Every line in the data below that holds "with" should be found and copied.

Stored data
============

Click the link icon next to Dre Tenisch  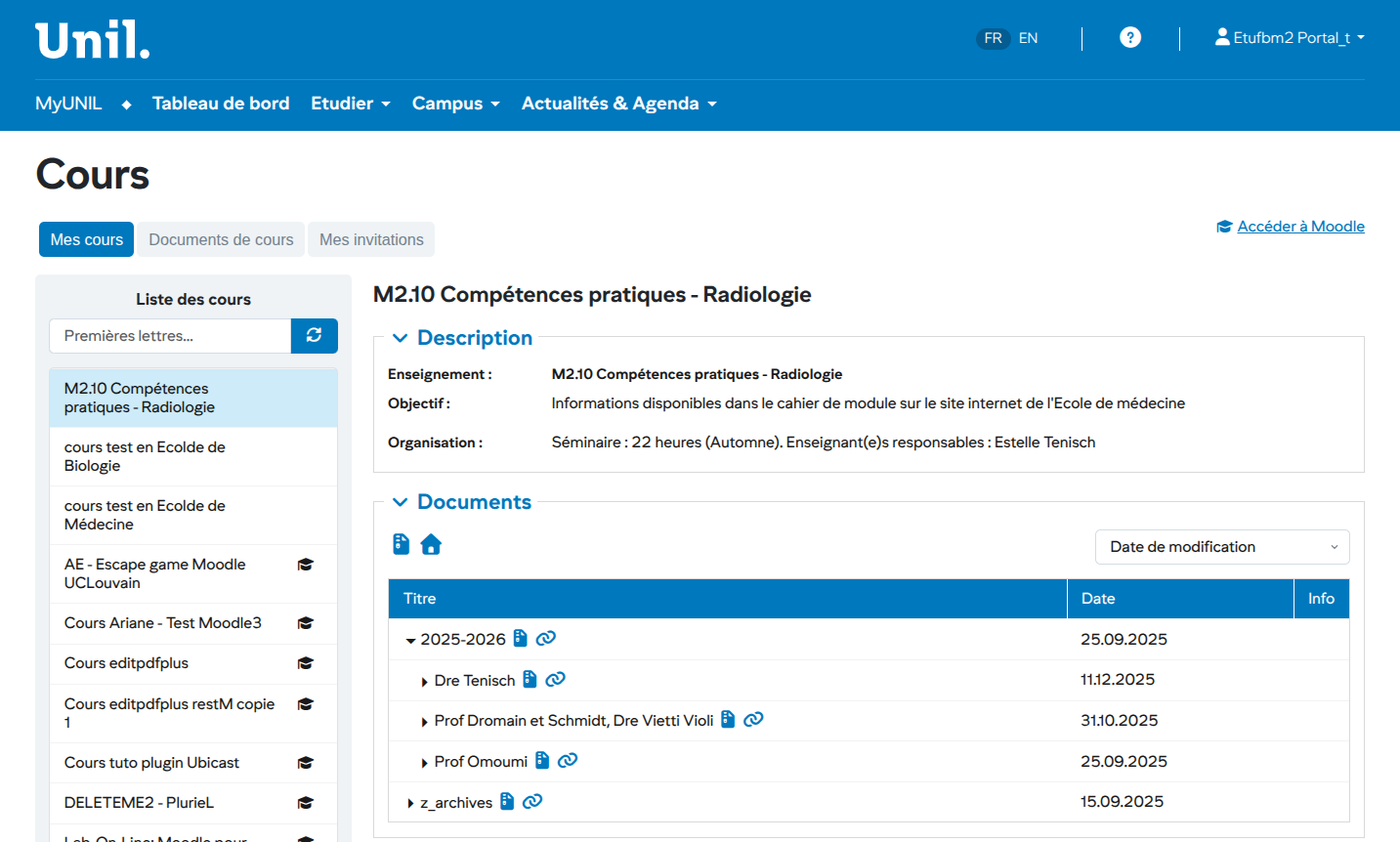point(555,679)
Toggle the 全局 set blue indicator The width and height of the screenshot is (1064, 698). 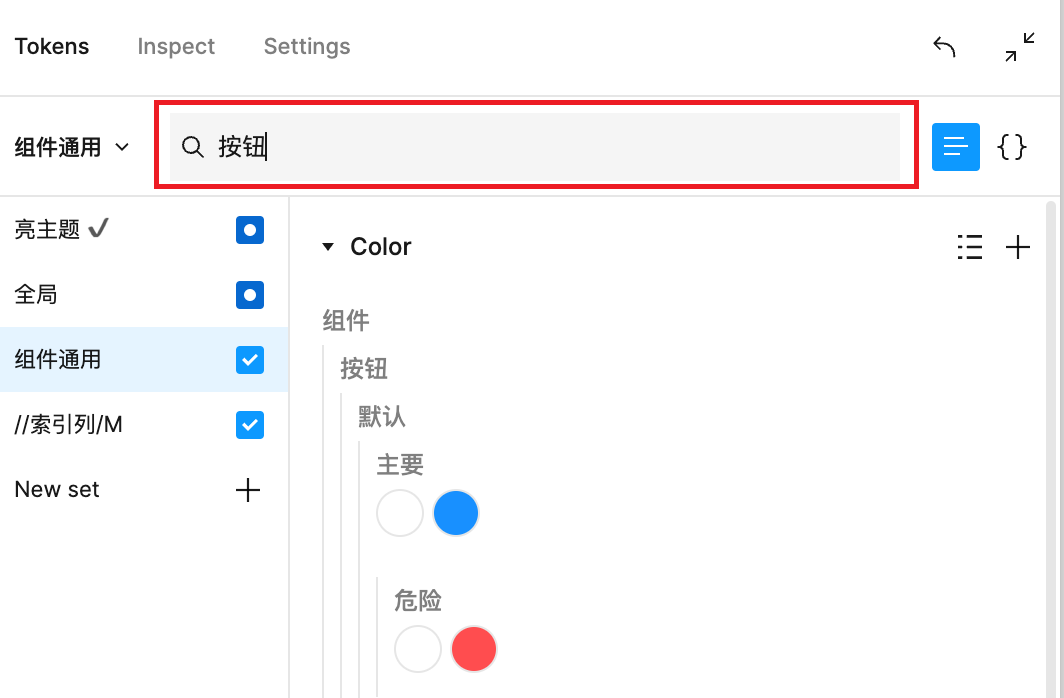[249, 294]
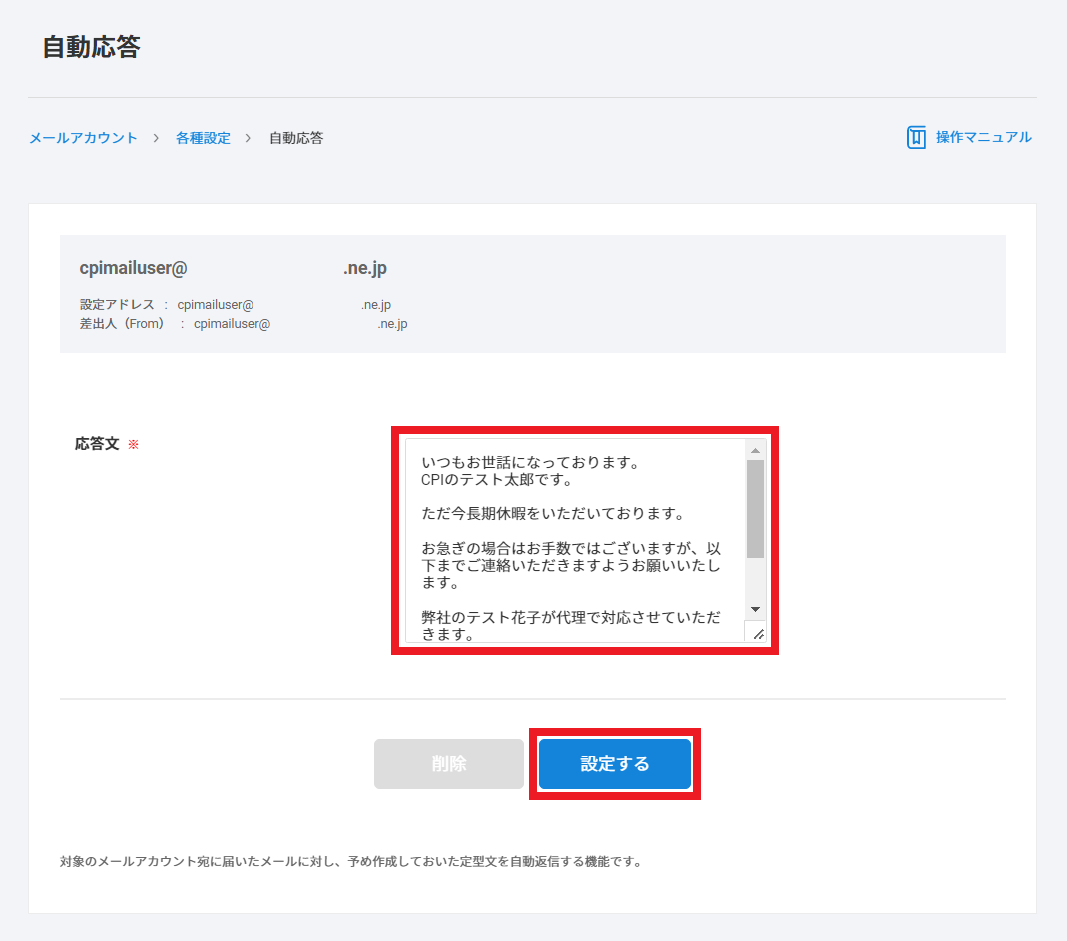Click the 応答文 field label
The image size is (1067, 941).
[x=97, y=444]
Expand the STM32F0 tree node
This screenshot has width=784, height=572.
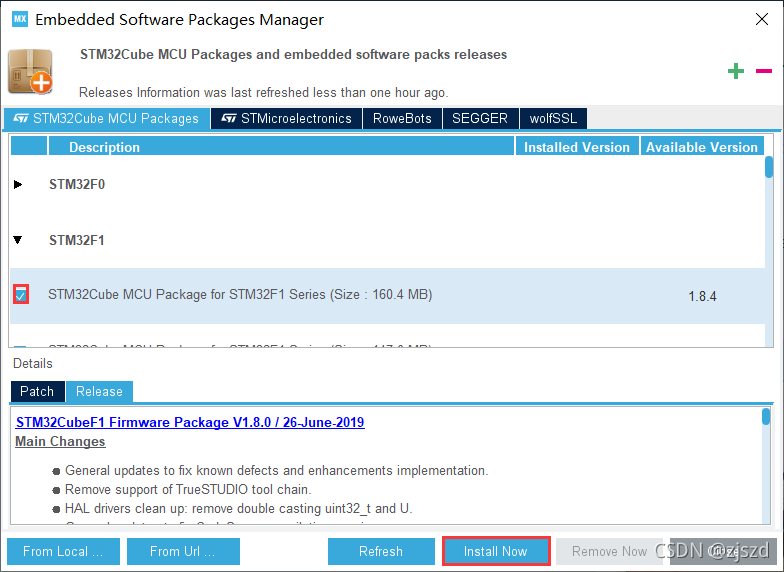tap(18, 184)
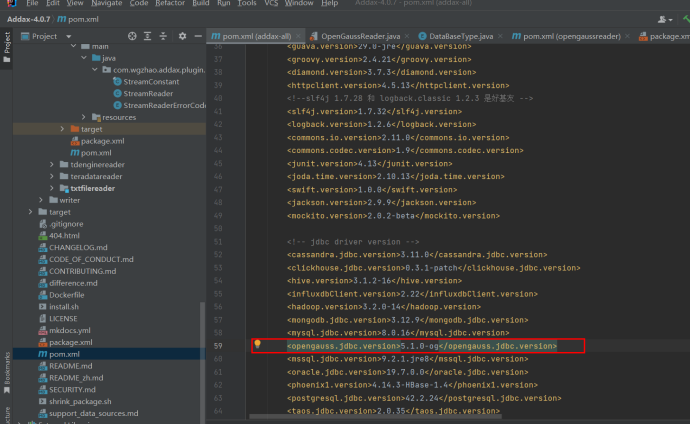The image size is (690, 425).
Task: Click the Collapse All icon in Project panel
Action: pos(163,36)
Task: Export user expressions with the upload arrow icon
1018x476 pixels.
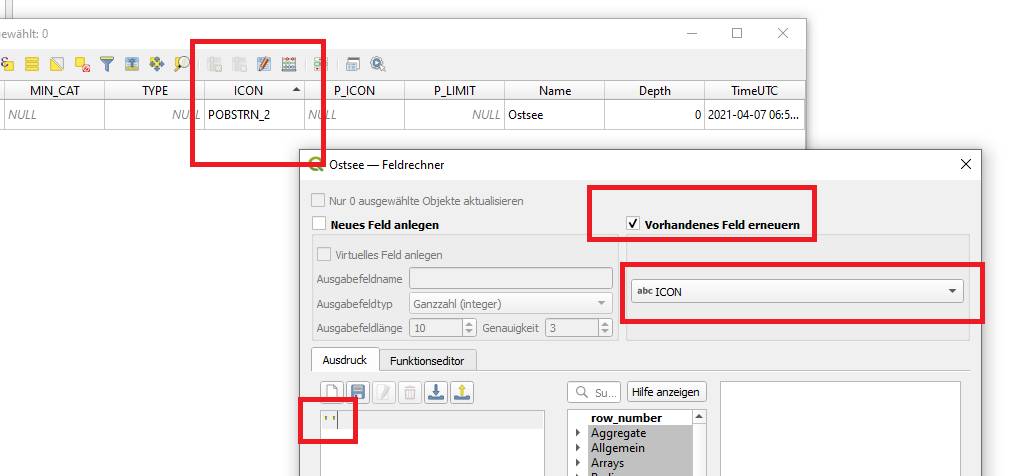Action: pyautogui.click(x=461, y=392)
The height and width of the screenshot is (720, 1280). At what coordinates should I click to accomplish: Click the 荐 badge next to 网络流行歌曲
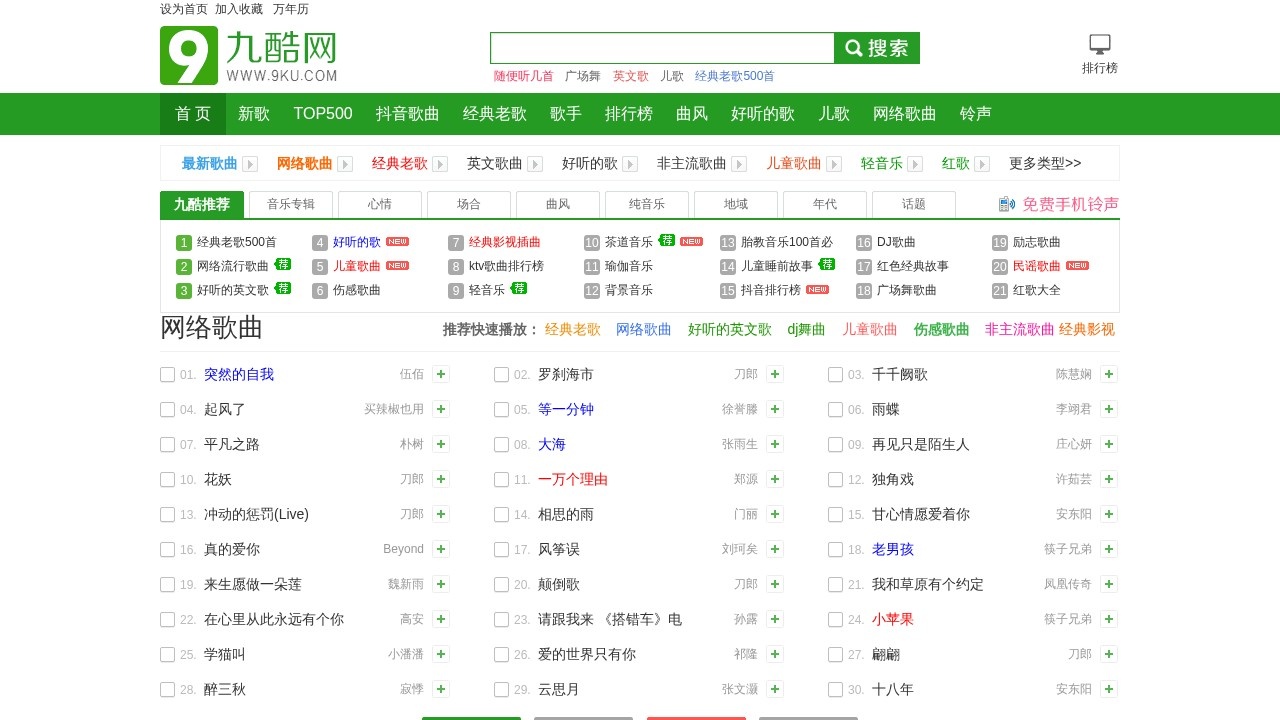283,266
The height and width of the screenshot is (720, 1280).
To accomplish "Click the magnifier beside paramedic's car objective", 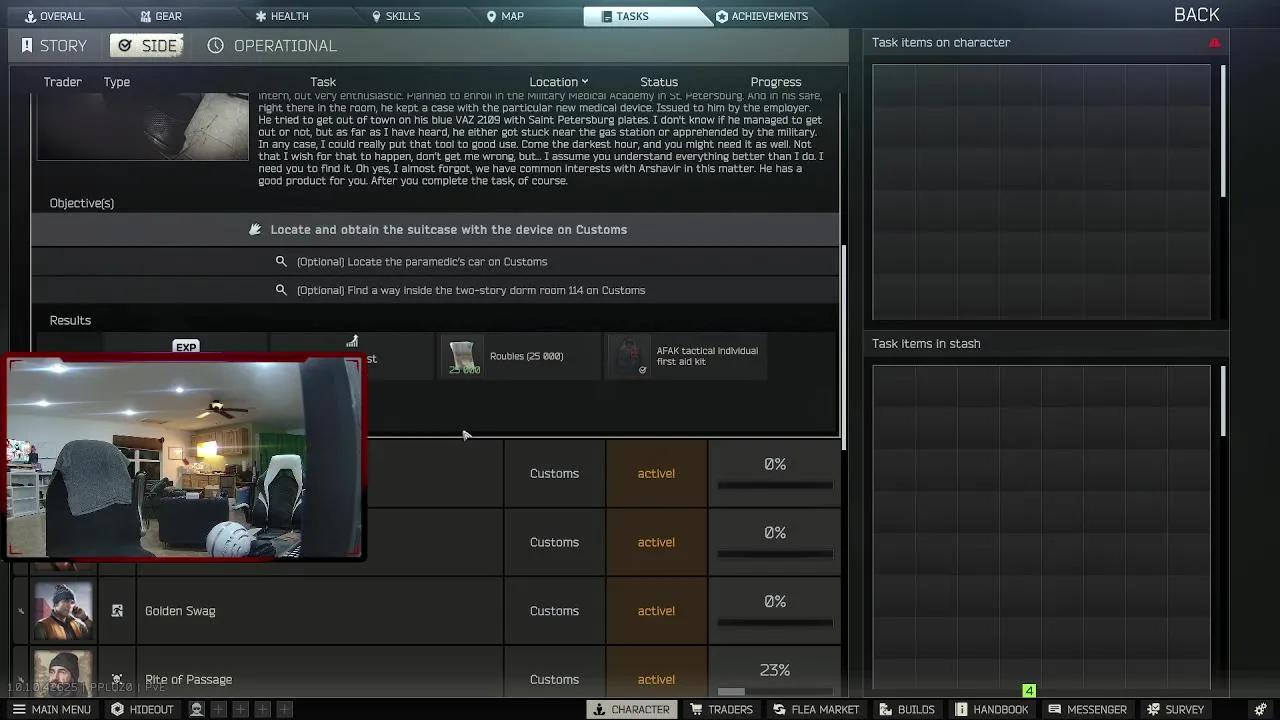I will (x=282, y=261).
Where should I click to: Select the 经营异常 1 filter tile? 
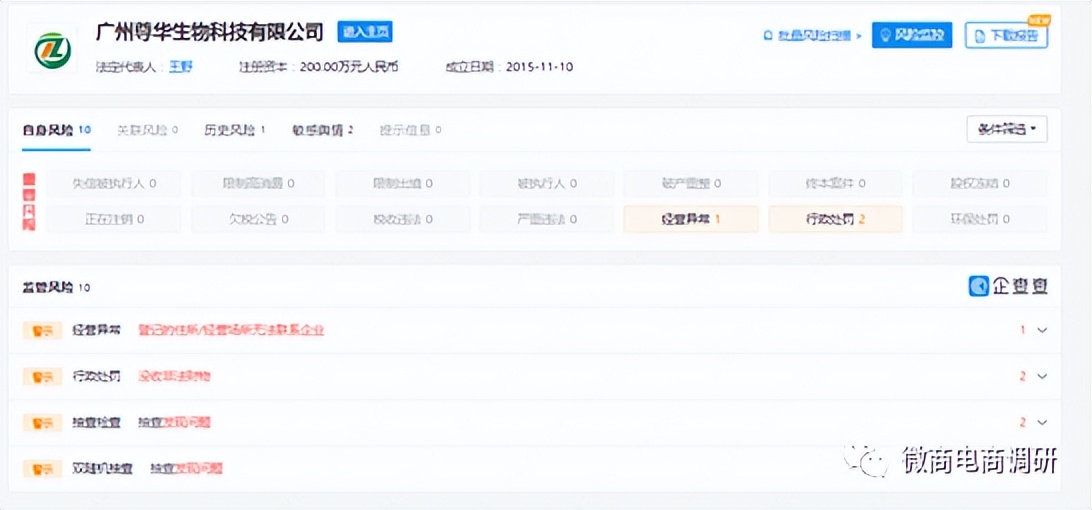point(690,219)
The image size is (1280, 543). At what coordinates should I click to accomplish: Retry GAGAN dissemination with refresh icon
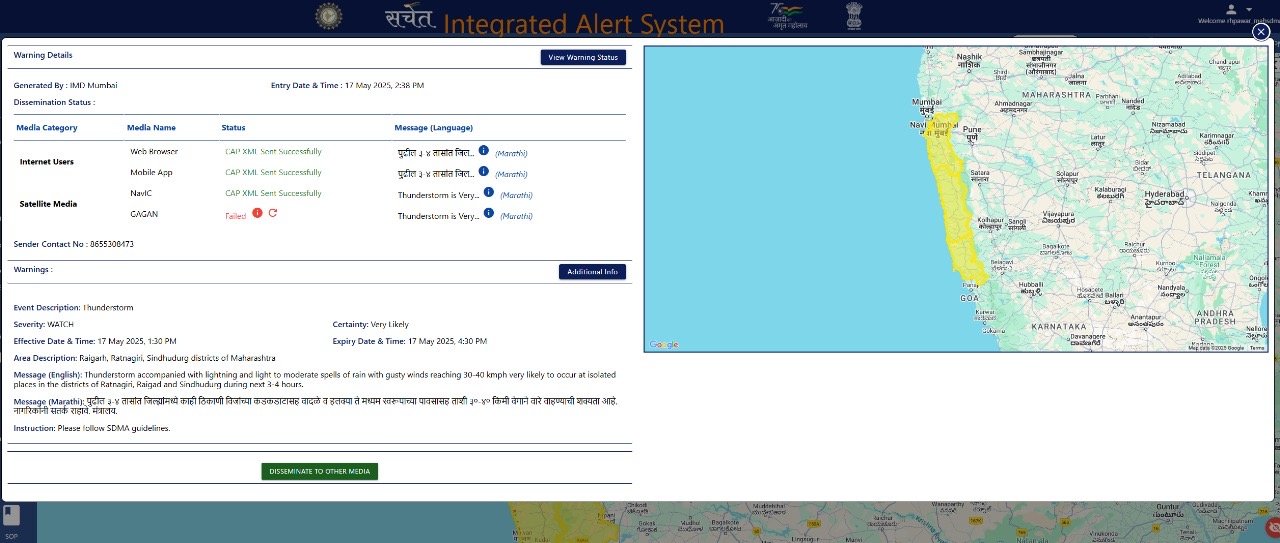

============

* SOLVED PROBLEM
Task: Export user expressions with the upload arrow icon
The image size is (1280, 543). At what coordinates should I click to accomplish: Retry GAGAN dissemination with refresh icon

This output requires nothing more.